An end to ‘blue blood’ politics?

An end to ‘blue blood’ politics?

Will June 8, 2015, the day after Turkey’s June 7 general election, be a day of defeat for the ruling Justice and Development Party (AKP)?

I am not a good election forecaster. I only know that if the Peoples’ Democratic Party (HDP) passes the 10 percent military coup threshold, then it may be. 

The defeat and the disappointment of the AKP may grow like a snowball.

Is there such a possibility?

The AKP, in the last local elections, received 43 percent of the votes in the city council elections. Election survey companies are forecasting this same percentage for the coming elections as the best scenario. 

If Turkey was a normal country (in other words, if we did not have a constitution created by a military regime and a 10 percent election threshold), what would the situation be?

What would it be like if this was Germany?

In the last German elections, the ruling party (the Christian Democrats) received 42 percent of the vote, the second party (the Social Democrats) got 24 percent, and the third party got 8.5 percent. And what happened? Even then Merkel was not able to form the government alone.

When we take a look at our previous local elections, the ruling AKP received 43 percent of the votes, the runner-up Republican People’s Party (CHP) got 26 percent, and the third-placed Nationalist Movement Party (MHP) got 14 percent.

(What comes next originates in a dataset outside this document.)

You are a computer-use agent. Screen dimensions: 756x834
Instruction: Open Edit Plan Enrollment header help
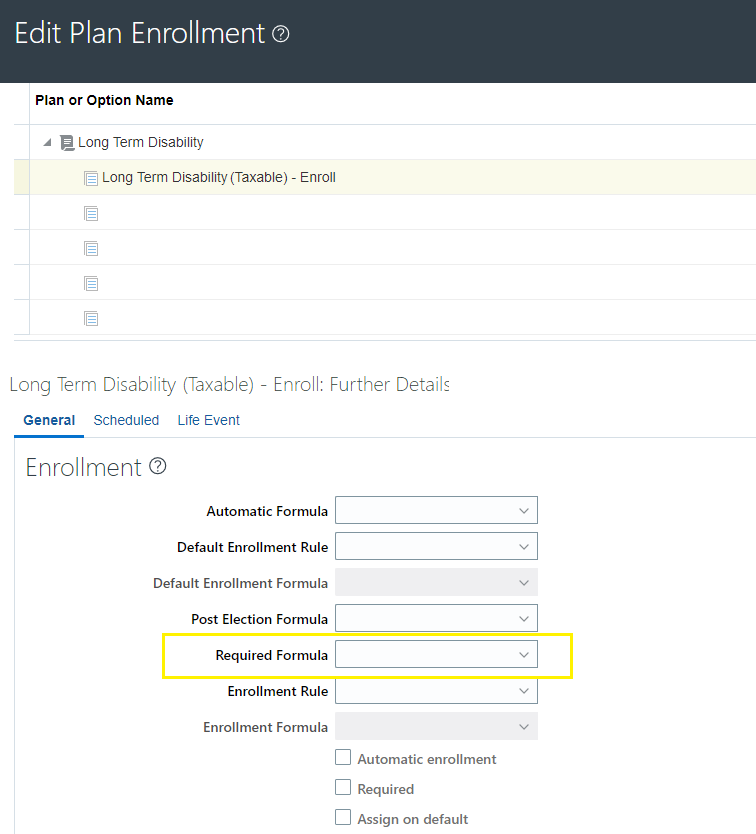[280, 33]
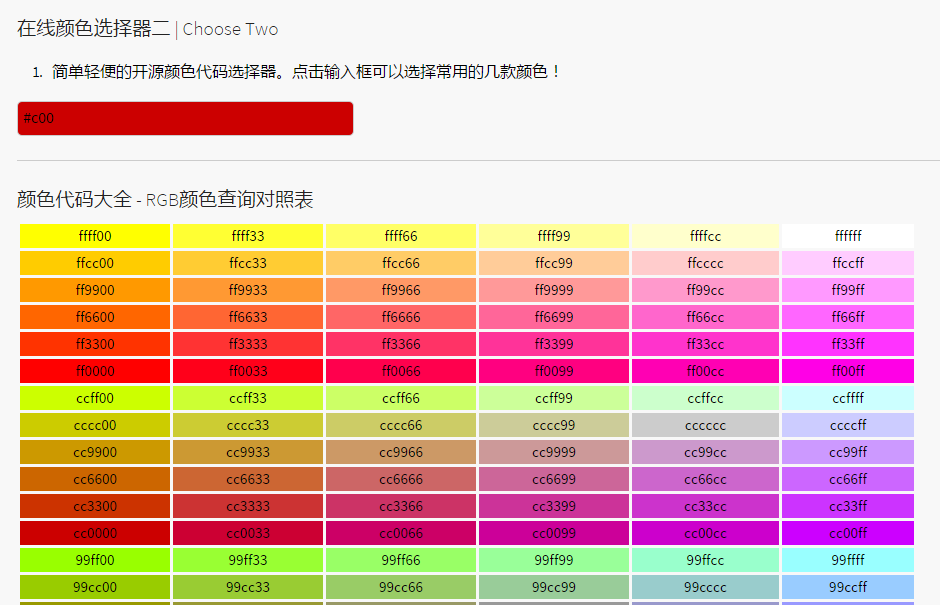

Look more closely. The situation is the same as it is in Germany. Turks voted just like the Germans. The vote distribution is the same but parliament is exactly the opposite. The AKP won a landslide victory with 40 percent of the votes. The rest is a “Turkish-style democratic freak show.”

A mentality without the slightest sense of democratic culture says it “owns all of Turkey” with just over 40 percent of the votes. On the other hand, the other half of society feels like an outcast, a minority in the country.

In this election, Turkey might have the opportunity to put an end to a mentality that considers itself the “all-powerful,” “blue-blood dominant ruling class.”   

For this reason, now, starting with the AKP, everyone should start brainstorming a “post-Erdoğan” era.
Let us start…

Could there be an AKP-CHP coalition? Ankara has started discussing this option. If the HDP passes the threshold and a vote distribution similar to Germany’s emerges, let us review the German model. The first party with 42 percent of votes formed a coalition with the second party with 24 percent of the votes. In other words, a center-right and center-left coalition, the Turkish version of which is an AKP-CHP coalition…

The coalition model

A coalition of the center-right and center-left may start a restoration period that will put together a collapsed state, and establish justice and democracy on solid foundations. It would remove the difference between the “first-class” and “second-class” citizen difference. It would decrease polarization. People with a “modern lifestyle” would build confidence for their country. The Kurdish peace process could be adopted through the grassroots. The peace process would stop being simply an issue of the AKP and the HDP. In other words, it would stop being an Islamic-Kurdish imposition and become a general, common Turkish sentiment.

A coalition would avert the danger of one-man rule, stopping discussions about the presidential system.

The “one-man” foreign policy would also change. This “Sunni-based, individual” foreign policy, which has cost Turkey and the region too much, would change with such a vote.